■ Written tasks:
1) From the forum thread on definable groups, return the passage starting with "Here are a few" and going on through "that I'm missing.".
2) Summarize the forum thread on definable groups in two sentences.
3) In the forum thread on definable groups, what category are Lie groups said to be group objects in?

#### [SOLVED] Why are model theorists so fond of definable groups?

By huurd

My PhD was on so called "pure" model theory, and my advisor was not very much interested in applications of model theory to algebra. Now I feel the need to fill in the gap, and I'd like to educate myself on applied model theory. One of the questions I always asked myself is about the study of groups definable (or interpretable) in some structures : it seems that model theorists are very fond of that, since a long time ago (at least since the 70's to my knowledge, and even quite recently with works about groups definable in NIP structures by Pillay). Why is it so ? I guess that the origin of all this is the fact that groups definable in ACF are precisely algebraic groups. This is indeed a nice link between model theory and algebraic geometry (by the way, does this link has brought something interesting and new to algebraic geometry, or has it always been just a slightly different point of view ?). But if it is so, why going on to study extensively groups definable on such exotic kind of theories as NIP or simple for example ? Is it only because something can be said about those groups and that groups are prestigious objects within mathematics, or are there deeper reasons ?

#### @Alex Kruckman 2019-02-10 17:13:58

Here are a few reasons. These are just my perspectives - some people may disagree, and I'm sure there are good reasons to study definable groups that I'm missing.

1. Mathematicians in general are fond of groups. There is a general theme in mathematics (with different motivations in different contexts) of developing a theory of group objects in any category of interest. For example, algebraic groups are group objects in the category of algebraic varieties, Lie groups are group objects in the category of differentiable manifolds, topological groups are group objects in the category of topological spaces, etc. Model theorists study the category of definable sets relative to a first-order theory, and group objects in this category are definable groups. [Aside: I'm confused by your comment "model theory is not mainly about definable things in my opinion". If it's not about definable things, what is it about?] Moreover, it sometimes happens that definable groups relative to a theory $$T$$ correspond to groups of classical interest in mathematics, e.g. as you mention in the question, definable groups relative to the theory of algebraically closed fields are essentially the same as algebraic groups.

■ Data listing:
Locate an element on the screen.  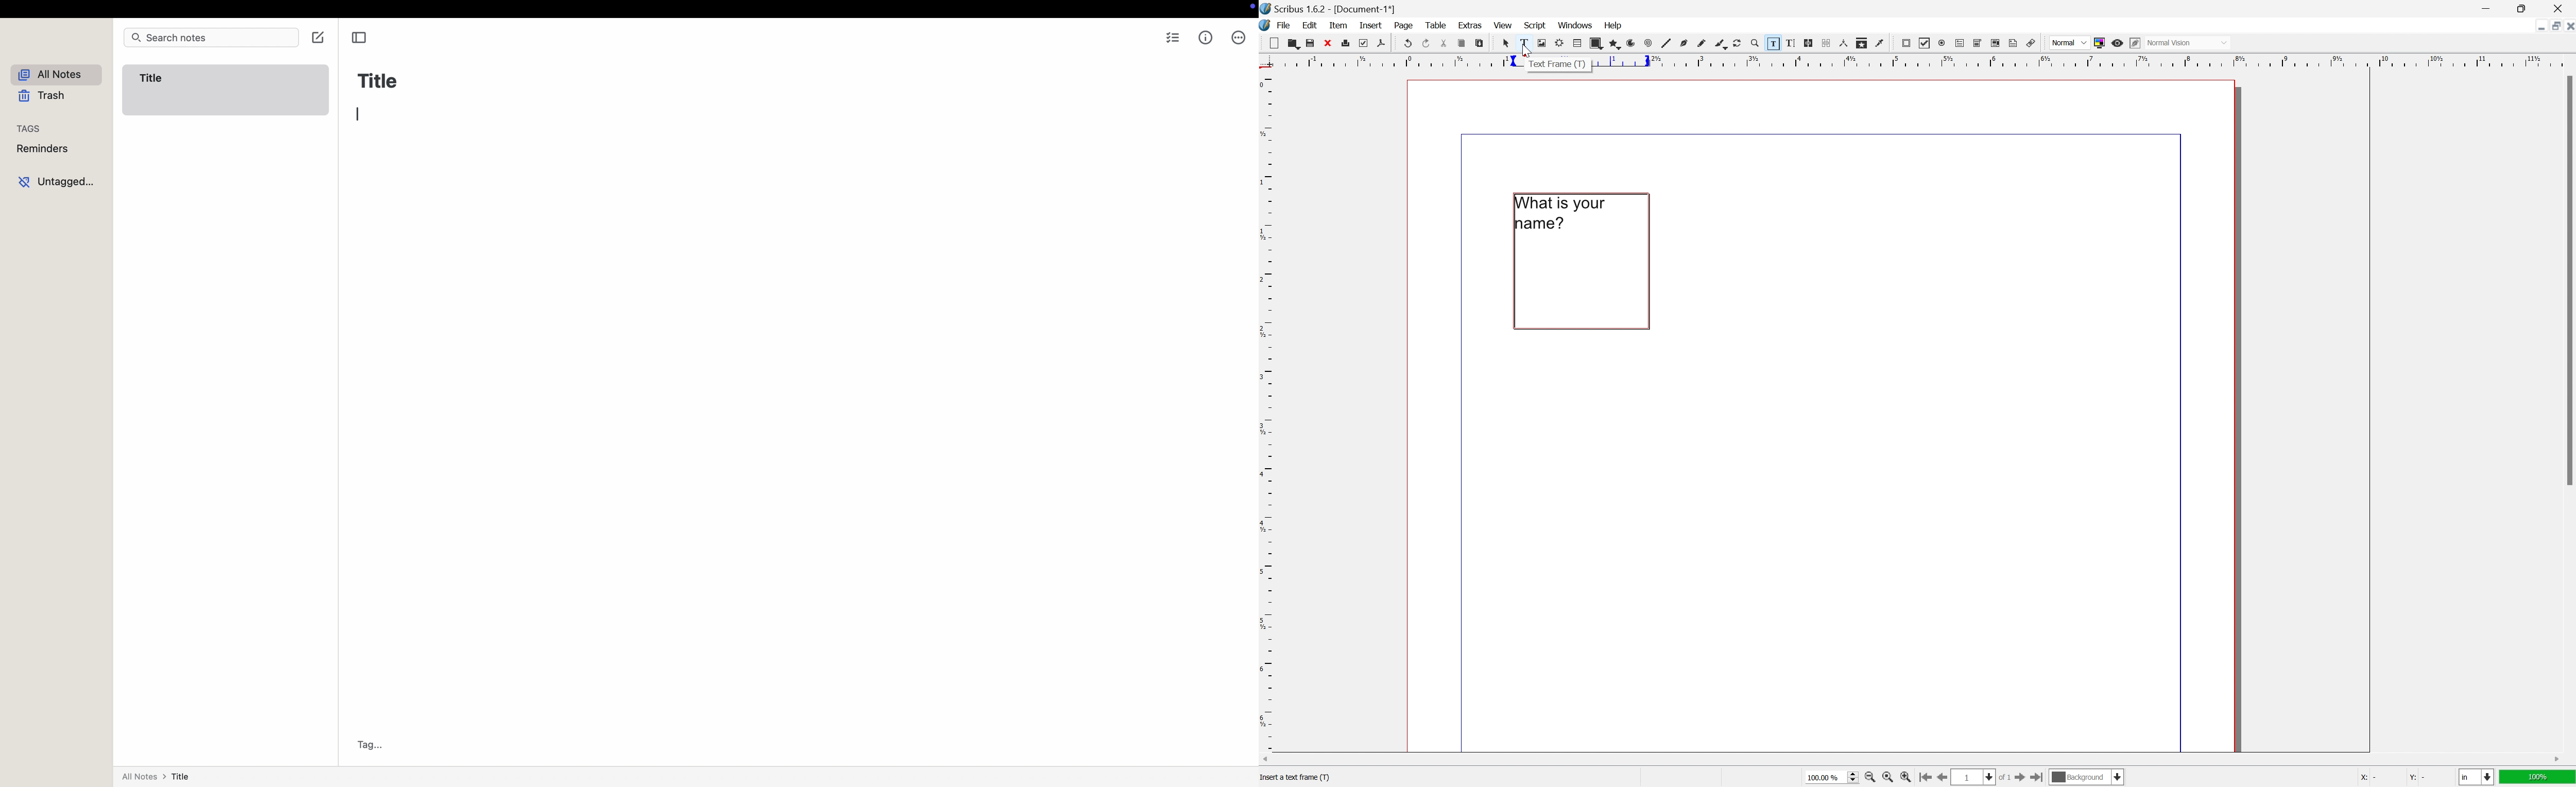
all notes > title is located at coordinates (160, 777). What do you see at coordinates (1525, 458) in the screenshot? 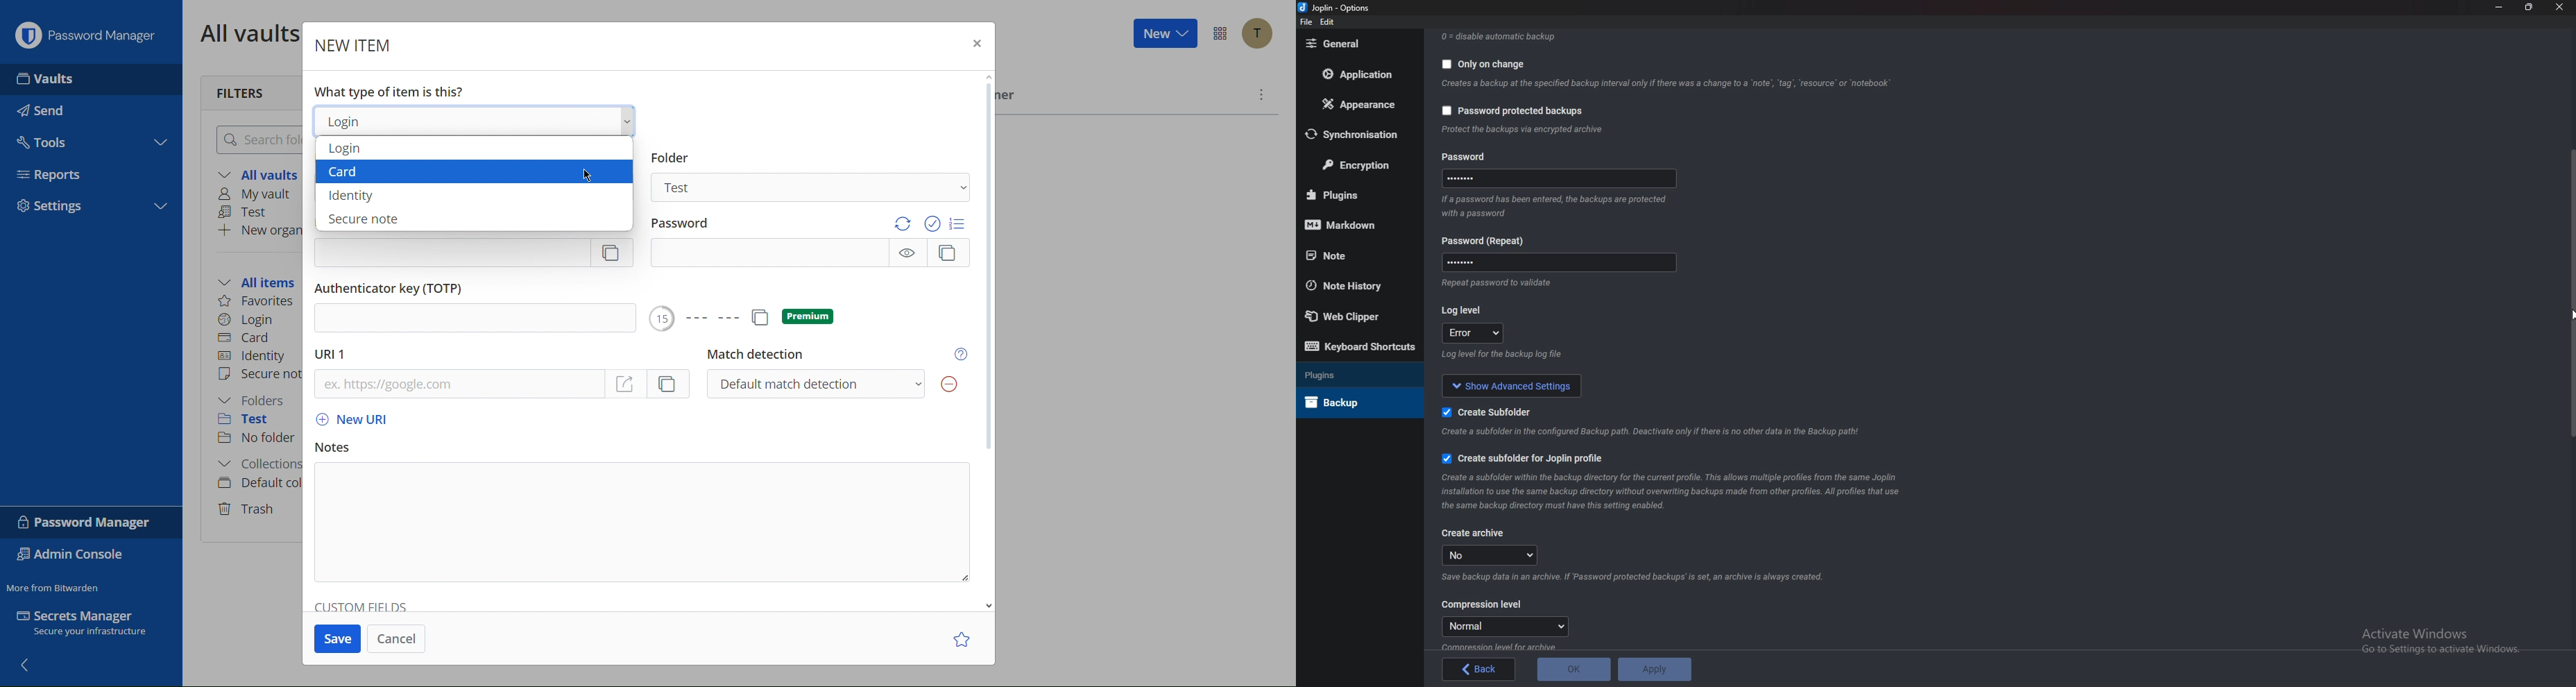
I see `create subfolder for Joplin profile` at bounding box center [1525, 458]. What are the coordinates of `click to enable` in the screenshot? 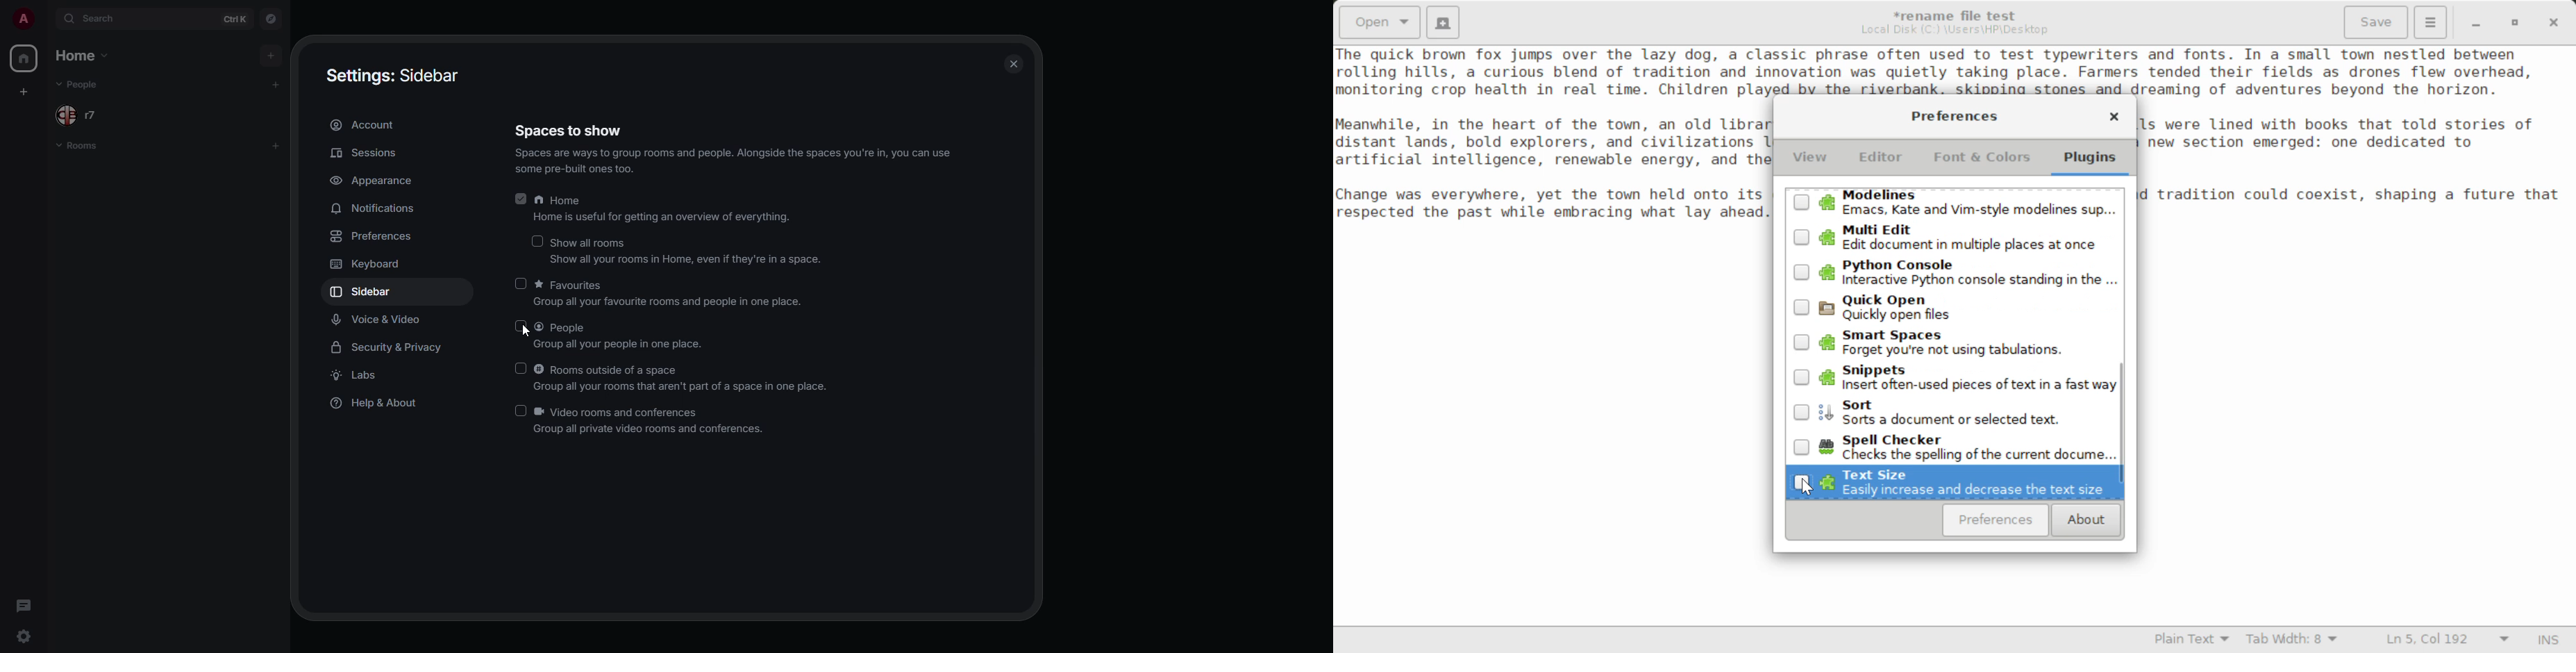 It's located at (521, 370).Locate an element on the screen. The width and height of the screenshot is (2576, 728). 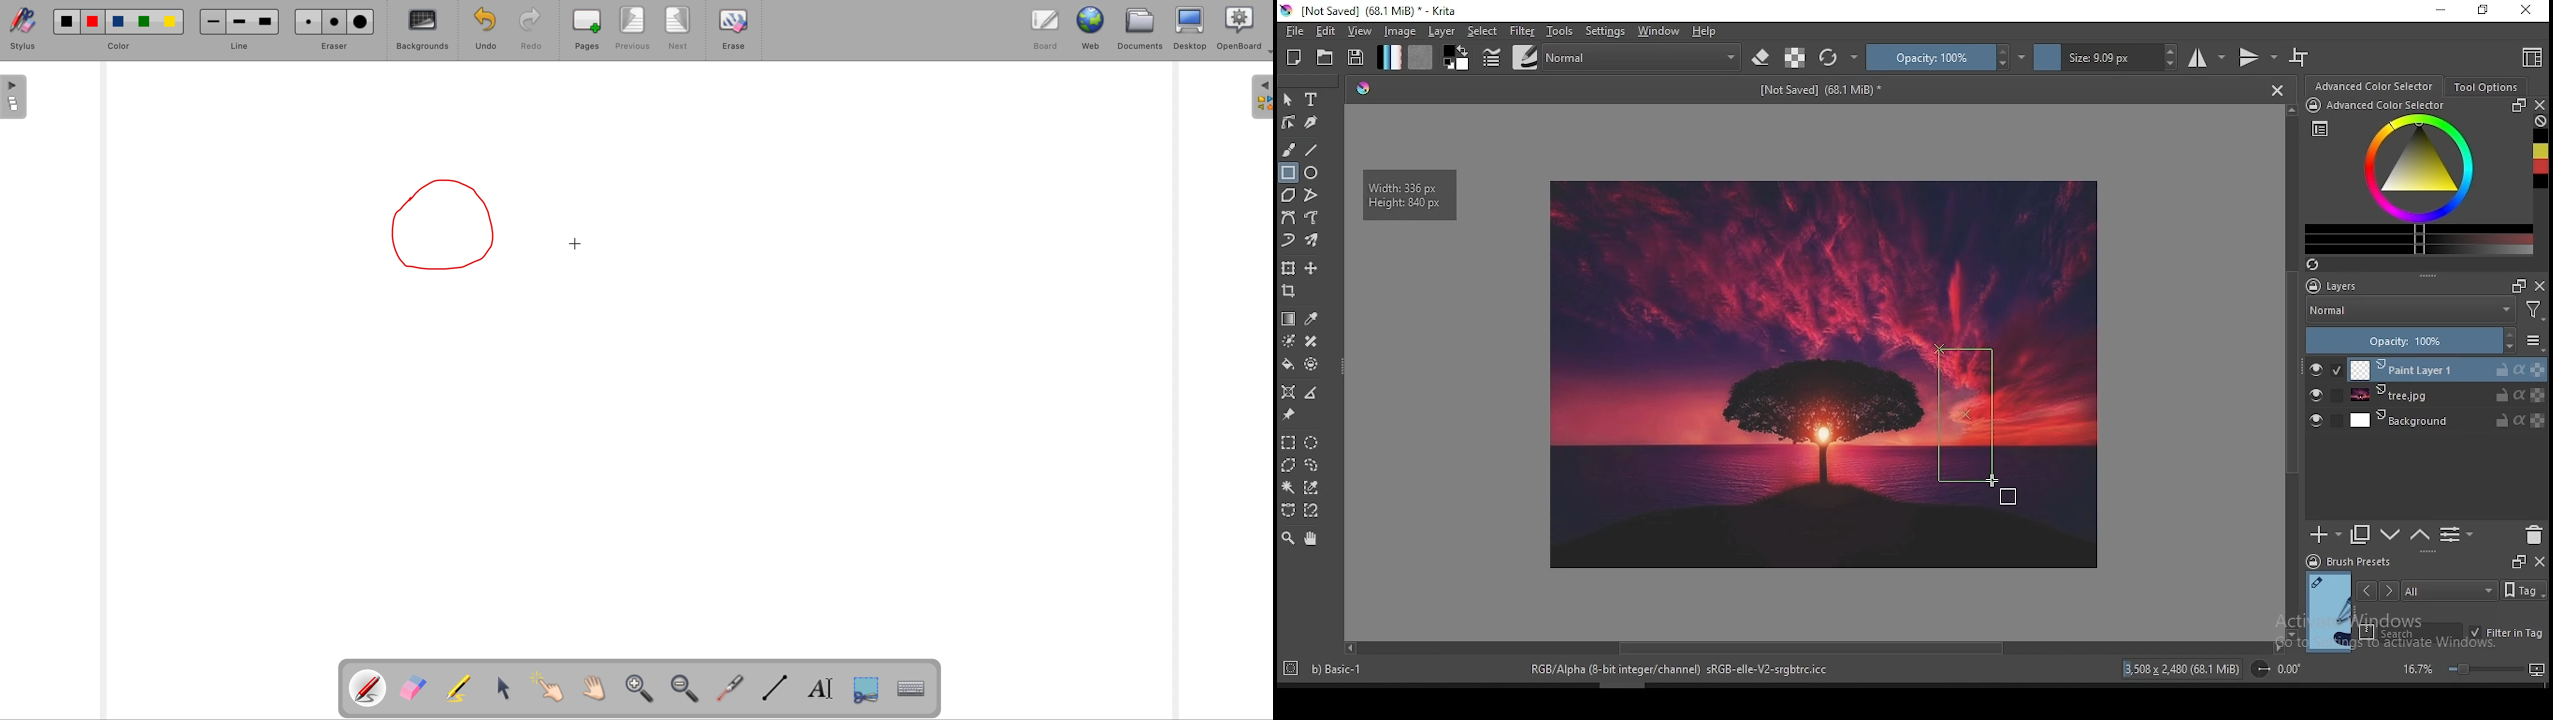
pick a color from image and current layer is located at coordinates (1311, 318).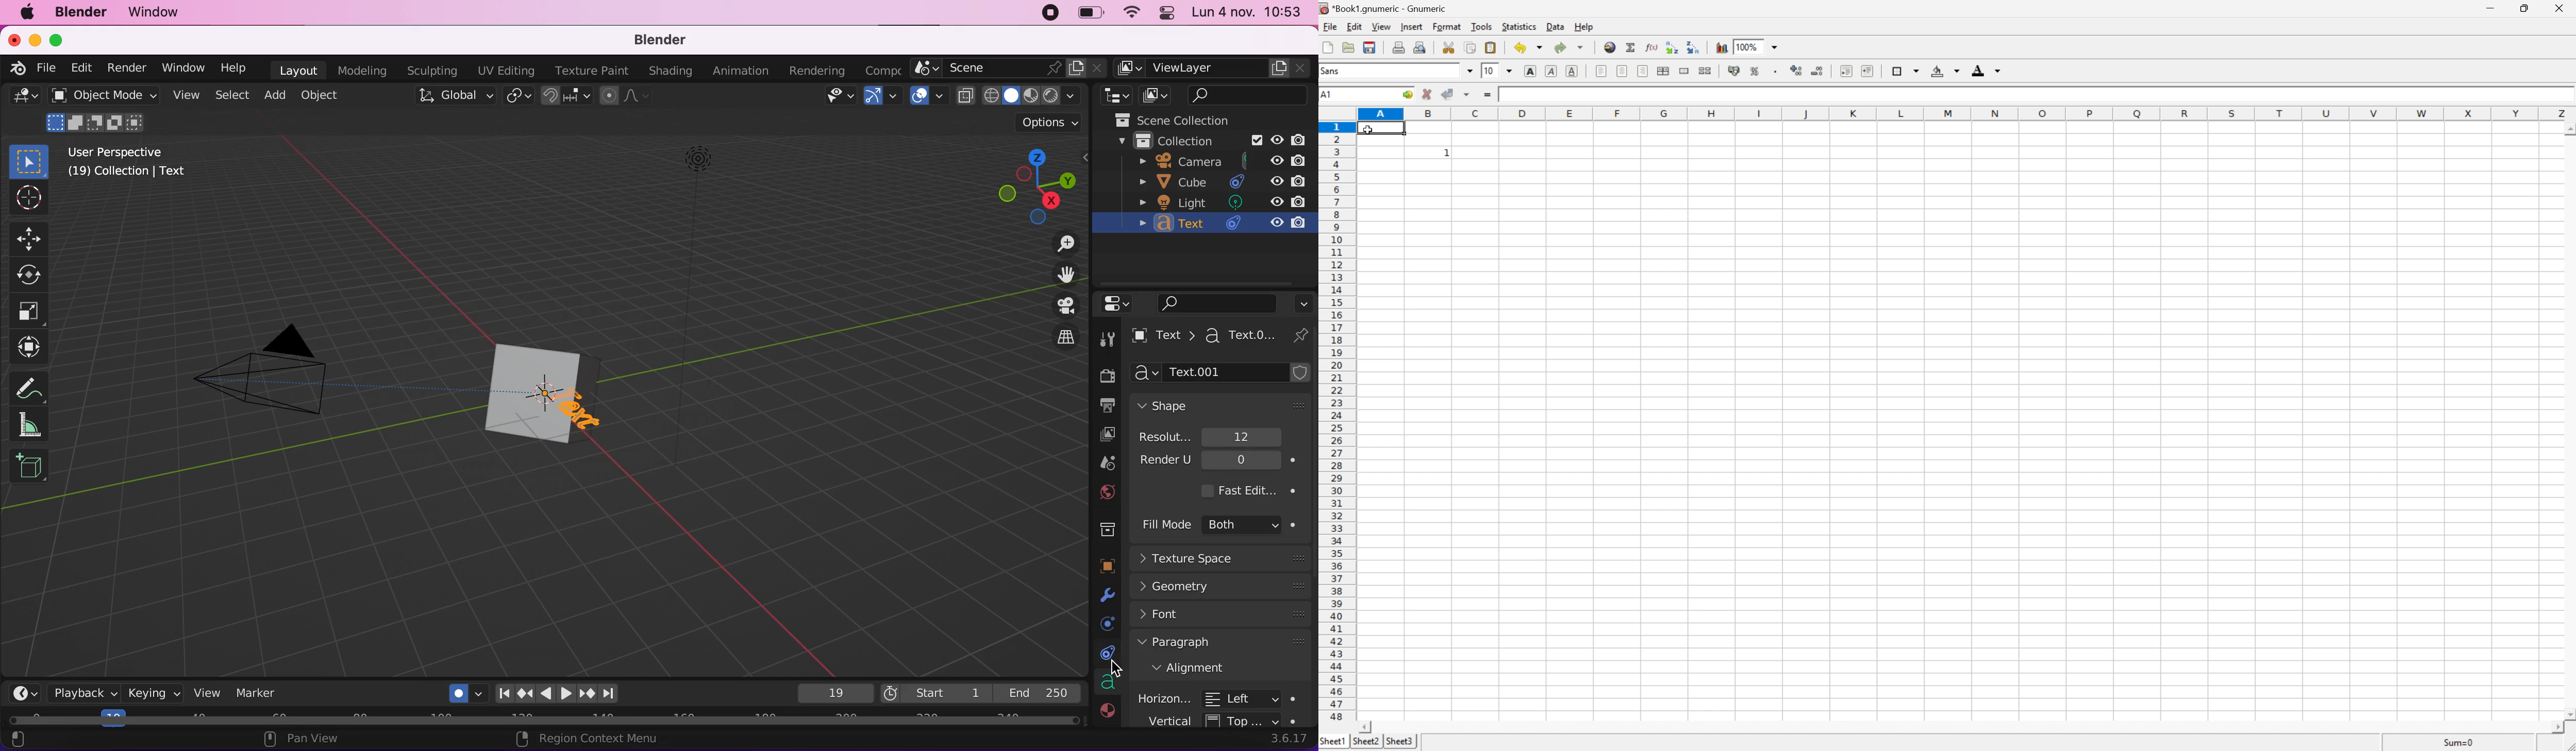 The width and height of the screenshot is (2576, 756). I want to click on statistics, so click(1519, 26).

■ Task results:
1)
Here are a few reasons. These are just my perspectives - some people may disagree, and I'm sure there are good reasons to study definable groups that I'm missing.

2) A poster whose PhD was in pure model theory asks why model theorists have long studied groups definable in various structures, noting that groups definable in ACF are precisely algebraic groups and asking why the study extends to theories like NIP or simple ones. A reply says that mathematicians generally develop theories of group objects in categories of interest, that definable groups are the group objects in the category of definable sets, and that these sometimes match classical groups, such as algebraic groups.

3) The category of differentiable manifolds.